Alec Soth, Quan Am Monastery. Memphis, Tennessee, 2021, archival pigment print, 24 x 30″. All images copyright © Alec Soth. Courtesy of Sean Kelly, New York.
On his travels across the United States, the photographer Alec Soth likes to visit Buddhist temples, and he sometimes asks the monks if photography, with its “desire to stop and possess time,” is antithetical to their teachings. He reports that the response is often some variation on “No, I love taking pictures!” After one such interaction in Connecticut, he found that the monk in question had even tagged him in a photo on Facebook. The average American monk, it seems, isn’t concerned about whether the photographic impulse may be a neurotic one born of upādāna, or worldly attachment. Soth, though, clearly is.

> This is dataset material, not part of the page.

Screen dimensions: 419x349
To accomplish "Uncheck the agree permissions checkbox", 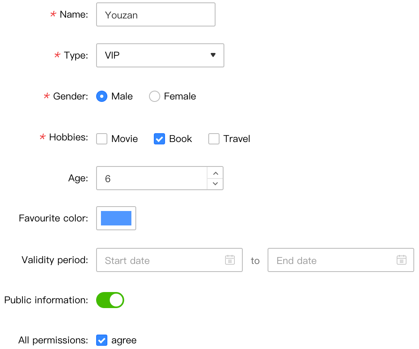I will click(102, 340).
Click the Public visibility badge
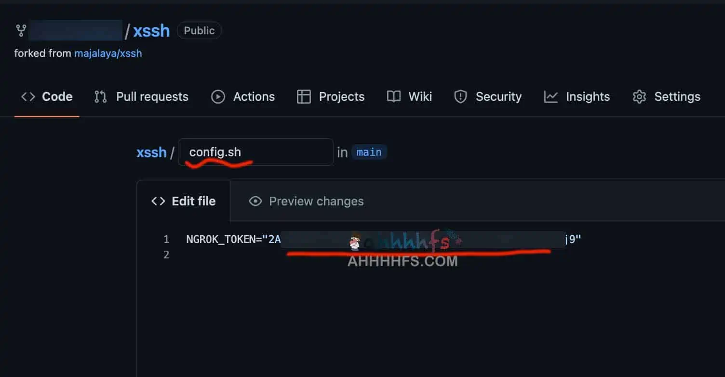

Since publishing his now canonical 2004 book, Sleeping by the Mississippi, Soth has been one of the great visual chroniclers of the American condition. His work, armed with Walker Evans’s docu-formalism, fights William Eggleston’s “war with the obvious”; it captures the country’s psychosocial landscape, examining who we are and how we feel, collectively. But his new project, A Pound of Pictures, takes a turn inward. Here, America as Soth finds it serves less as a subject than as a vehicle to examine the photographic medium itself, and his relationship to it. The book and the exhibition play on our desire to memorialize, to preserve pieces of experience. Many of these images contain another photograph somewhere in the frame—there are, by my count, seven pictures of people taking pictures—and interwoven throughout are a handful of portraits of well-known image makers: Sophie Calle, Duane Michals, Nancy Rexroth.

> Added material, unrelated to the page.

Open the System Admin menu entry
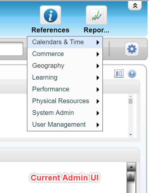pos(65,113)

When Soth began this body of work, he wasn’t intending to make photographs about photographs. His original plan was to follow the route of Abraham Lincoln’s funeral train, “in an attempt to mourn the divisiveness in America.” But the project, he writes, felt “lifeless.” So, he abandoned the approach, trying to think less and feel more, allowing his camera to be oriented by an inner compass—the instincts he doesn’t always understand but has learned to trust. The result is a project that is political only in that it asks a people mindlessly producing billions of images every day: What are we doing? And why are we doing it?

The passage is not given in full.